This past Wednesday I had my bottom two wisdoms removed. I was nervous, but ready to get this behind me! So, with the insertion of the IV, I was in dreamland! When I woke up I felt great, had some excessive bleeding, but other than that, I was ready to go home. Once home, I hopped into bed and relished in the joy of getting to rest and not have to worry about anything. We had scheduled the Wed night bible study to be at our house that evening so Greg and the kids finished up with the last minute cleaning. I know some of you probably thought it was crazy of us to still host the study, but, we thought it was quite clever. Having it at our house allowed the whole family to "be there"! Most of the preparations had been completed in advance so there wasn't too much to be done. So, with one simple switch of the baby monitor, I was able to hear all the sweet sounds of my friends visiting, and I was also able to participate in the lesson! It was great! The first day was a piece of cake. Well, then came the second and third days....
I was SICK as a dog!!! I thew up for two days, which then would start a chain reaction of my holes bleeding! What a pain and what a mess! The other bothersome side effect has been the loss of feeling in my jaw, chin and lower lip. I was warned of the possible nerve bruising and swelling, but, I didn't think it would last this long. Anyone experience this? My biggest fear is that this will be permanent. We're into day five and I have still not regained feeling in these areas. It is SO annoying. The final side effect of all of this has been nursing. Because I cannot eat properly, my milk supply is down. The last two days have been a bit better, but not up to par yet.

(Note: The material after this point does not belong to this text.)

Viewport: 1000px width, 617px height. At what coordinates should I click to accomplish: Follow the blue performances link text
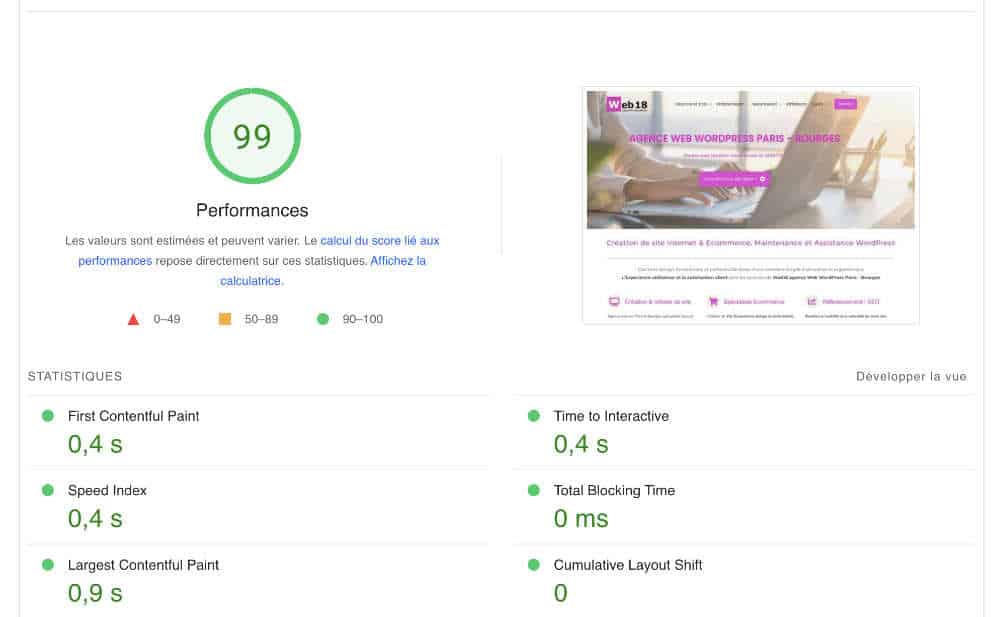[115, 260]
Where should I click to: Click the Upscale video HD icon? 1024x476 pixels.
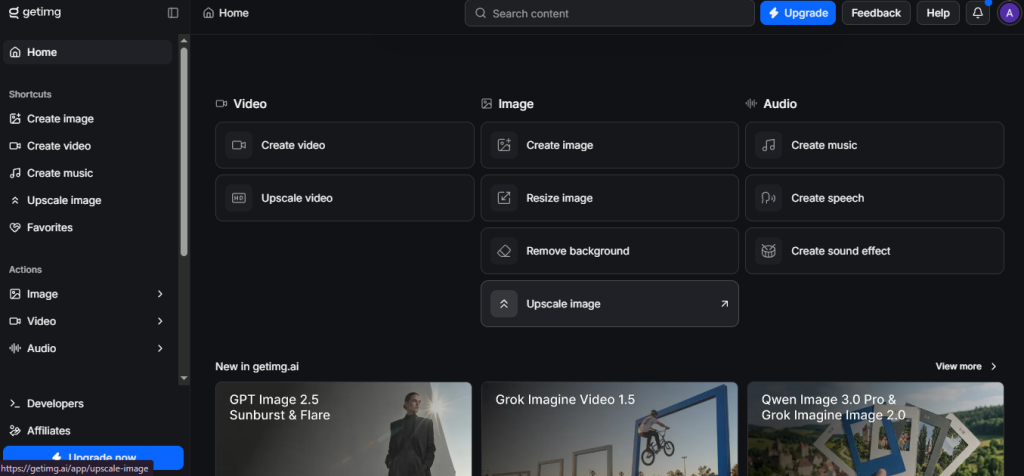point(238,198)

God is so good, and even in the midst of this temporary nuisance, God's grace has shone through. I have been pretty much out-of-commission these past five days, so my sweet family has had to run the show. They are doing a phenomenal job! Greg has been able to be home with us everyday (he goes back to work tomorrow), he took all of the kids to the store and got ALL of the grocery shoppong done (he was thankful for my to-the-T list), the girls have prepared all of the meals without any reminding (made easier thanks to the preplanned menu), and they have all made sure all of my needs are being met. So, even when I'm tempted to complain about not being recovered, God shows me how blessed I am. I CAN sit in bed for five days and not worry about the household falling apart....not that this is my preference, I'm pretty miserable, but, that I have a precious family who has pulled together to make things run smoothly.

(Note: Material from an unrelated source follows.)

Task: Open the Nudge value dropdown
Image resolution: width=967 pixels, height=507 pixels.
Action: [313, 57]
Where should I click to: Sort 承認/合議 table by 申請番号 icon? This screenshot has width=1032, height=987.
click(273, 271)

I'm also reminded to keep things in perspective.....I didn't just have double hip surgery, I'm not going through chemo, I haven't been sick for a year.....I just had my wisdoms pulled, something that will benefit in the end, I hope. Yes, I know it's all relative, but I need to remind myself that this is just a small inconvenience and that I'm blessed beyond measure to have such a wonderful, caring family! Please pray that I will regain feeling soon and that I will be well by Thanksgiving! Boy, will I really be bummed if I can't enjoy all the wonderful food on that glorious day!